Rating: Summary: Harry's Holiday Review: Director Alfred Hitchcock's 1955 film, THE TROUBLE WITH HARRY, is a dark mystery/comedy, that is time well spent. When a corpse suddenly appears, the residents of a small New England town are left to wonder how the victim died. After several failed attemps to bury the corpse, the townspeople are shocked to learn the true "Trouble" with Harry. Edmund Gwenn, John Forsythe, a young Jerry Mathers, and Shirley MacLaine (in her first film) all dive right into their roles. Thanks to its dark sense of humor and with Hitcock at the helm, the film remains good for a chuckle or two. Athough, I have to admit, that the movie is not my favorite among Hitchcock films, it still has plenty to like. The DVD has a 30 minute-plus retrospective documentary, just like many other Hitchcock films on disc. As a follower of the director, I find these documentaries informative and well produced by Laurent Bouzereau. It also includes a photo gallery, with both production and publcity photgraghs. Rounding out the extras on the DVD are cast and crew information, production notes, and the vintage theatrical trailer. Recommended
Rating: Summary: Not a "showstopper", but so what? Review: Do yourself a favor and pour a nice glass of iced tea, put your feet up, and enjoy "The Trouble With Harry" on a lazy Saturday afternoon prior to going out to enjoy the centerpiece activity of your Saturday night. In other words, if you don't expect too much from this film, you'll find it enjoyable and diverting. I liked the gorgeous scenery and wonderful photography; the offbeat humor; and the none-too-realistic but amusing characters (many of whom reminded me of the done-with-a-straight-face neurotics that began popping up in Monty Python sketches a decade and a half later). The movie isn't a showstopper (it doesn't have those three or four stare-in-awe directorial moments that mostly every other Hitchcock film offers) but "The Trouble With Harry" is beautiful to look at, laced with several chuckles, and, if not directed in the master's usually gripping style, is certainly presented with supreme polish and artistry.
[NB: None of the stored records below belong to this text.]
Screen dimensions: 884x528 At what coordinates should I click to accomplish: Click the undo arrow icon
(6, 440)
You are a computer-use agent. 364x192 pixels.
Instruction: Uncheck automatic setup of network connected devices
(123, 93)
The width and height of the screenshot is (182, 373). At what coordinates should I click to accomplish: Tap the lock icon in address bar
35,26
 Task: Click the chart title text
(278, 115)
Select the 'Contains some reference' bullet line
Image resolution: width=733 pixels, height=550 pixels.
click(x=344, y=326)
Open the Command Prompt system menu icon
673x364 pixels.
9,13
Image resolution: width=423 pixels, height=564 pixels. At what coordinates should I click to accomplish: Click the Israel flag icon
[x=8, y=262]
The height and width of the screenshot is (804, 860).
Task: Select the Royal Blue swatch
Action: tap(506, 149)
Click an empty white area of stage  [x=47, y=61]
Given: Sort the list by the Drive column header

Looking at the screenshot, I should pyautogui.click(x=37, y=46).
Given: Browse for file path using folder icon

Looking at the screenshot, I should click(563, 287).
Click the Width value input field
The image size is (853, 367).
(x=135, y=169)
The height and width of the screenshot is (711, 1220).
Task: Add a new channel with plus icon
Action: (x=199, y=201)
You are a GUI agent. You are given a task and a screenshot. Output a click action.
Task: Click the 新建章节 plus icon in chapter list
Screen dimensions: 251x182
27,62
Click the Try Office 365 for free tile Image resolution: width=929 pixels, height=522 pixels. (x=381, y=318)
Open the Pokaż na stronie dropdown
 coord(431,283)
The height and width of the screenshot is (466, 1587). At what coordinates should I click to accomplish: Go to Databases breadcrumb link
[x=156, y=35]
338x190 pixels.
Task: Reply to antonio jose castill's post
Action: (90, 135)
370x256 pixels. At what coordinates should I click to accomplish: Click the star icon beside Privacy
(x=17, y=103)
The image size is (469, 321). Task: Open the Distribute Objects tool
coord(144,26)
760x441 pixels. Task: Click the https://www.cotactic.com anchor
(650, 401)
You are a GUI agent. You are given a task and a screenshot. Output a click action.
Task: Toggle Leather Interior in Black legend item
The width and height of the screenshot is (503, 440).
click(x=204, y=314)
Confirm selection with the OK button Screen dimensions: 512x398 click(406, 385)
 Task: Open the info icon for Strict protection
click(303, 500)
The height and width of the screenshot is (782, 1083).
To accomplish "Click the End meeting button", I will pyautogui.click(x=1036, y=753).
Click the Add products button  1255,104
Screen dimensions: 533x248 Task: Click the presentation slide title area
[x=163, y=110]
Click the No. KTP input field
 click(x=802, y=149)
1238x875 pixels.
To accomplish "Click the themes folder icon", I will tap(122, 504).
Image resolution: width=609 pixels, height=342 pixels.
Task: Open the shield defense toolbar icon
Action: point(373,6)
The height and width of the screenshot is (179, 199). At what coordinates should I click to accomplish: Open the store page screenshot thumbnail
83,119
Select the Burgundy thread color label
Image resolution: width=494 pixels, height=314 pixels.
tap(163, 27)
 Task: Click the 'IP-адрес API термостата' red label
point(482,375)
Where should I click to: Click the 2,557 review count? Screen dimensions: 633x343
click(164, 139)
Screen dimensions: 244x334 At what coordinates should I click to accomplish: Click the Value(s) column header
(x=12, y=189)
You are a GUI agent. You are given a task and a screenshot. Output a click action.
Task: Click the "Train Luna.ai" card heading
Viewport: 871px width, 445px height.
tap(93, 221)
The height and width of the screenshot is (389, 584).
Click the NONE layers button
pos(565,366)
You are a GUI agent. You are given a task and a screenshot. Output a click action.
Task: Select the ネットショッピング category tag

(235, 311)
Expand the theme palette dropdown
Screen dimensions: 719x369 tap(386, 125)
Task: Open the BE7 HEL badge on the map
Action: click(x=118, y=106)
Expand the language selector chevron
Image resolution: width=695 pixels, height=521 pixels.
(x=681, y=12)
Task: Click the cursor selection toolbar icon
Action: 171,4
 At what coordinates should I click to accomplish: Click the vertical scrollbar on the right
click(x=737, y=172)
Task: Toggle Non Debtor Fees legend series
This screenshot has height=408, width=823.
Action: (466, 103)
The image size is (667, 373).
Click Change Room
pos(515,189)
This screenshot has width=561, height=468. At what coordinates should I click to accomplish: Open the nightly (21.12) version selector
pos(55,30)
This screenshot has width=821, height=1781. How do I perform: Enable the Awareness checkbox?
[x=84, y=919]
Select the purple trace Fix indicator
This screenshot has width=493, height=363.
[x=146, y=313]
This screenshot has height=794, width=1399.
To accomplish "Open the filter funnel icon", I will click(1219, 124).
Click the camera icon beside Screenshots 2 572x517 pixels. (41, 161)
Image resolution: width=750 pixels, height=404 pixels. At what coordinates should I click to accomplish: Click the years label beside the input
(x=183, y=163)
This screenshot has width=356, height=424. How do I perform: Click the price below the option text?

Rating: Summary: Harry just lies there Review: Gerry Mathers is playing in a field and some shots are fired. Soon he comes up on a body. We are now prepared for suspense and mystery. Turns out pretty formula; everybody and nobody could have done it. At first it seems slow and weird as no one acts normal even for a movie character. They are all slow, nonchalant, and distracted. Harry gets dragged around and buried in controversy. Soon you can really get warped up in the story and anticipate the end. The movie never picks up you just have more loose ends to keep up with. No one cares who bumped Harry off as along is it does effect him or her. The draw to the movie now days and maybe then is the cast of characters and the introduction of Shirley MacLaine. Edmund Gwenn looks pretty old here and is remembered also for his performance in "Outward Bound" (1930) 25 years earlier. There is still a Hitchcock feel. So sit back and enjoy it for what it is.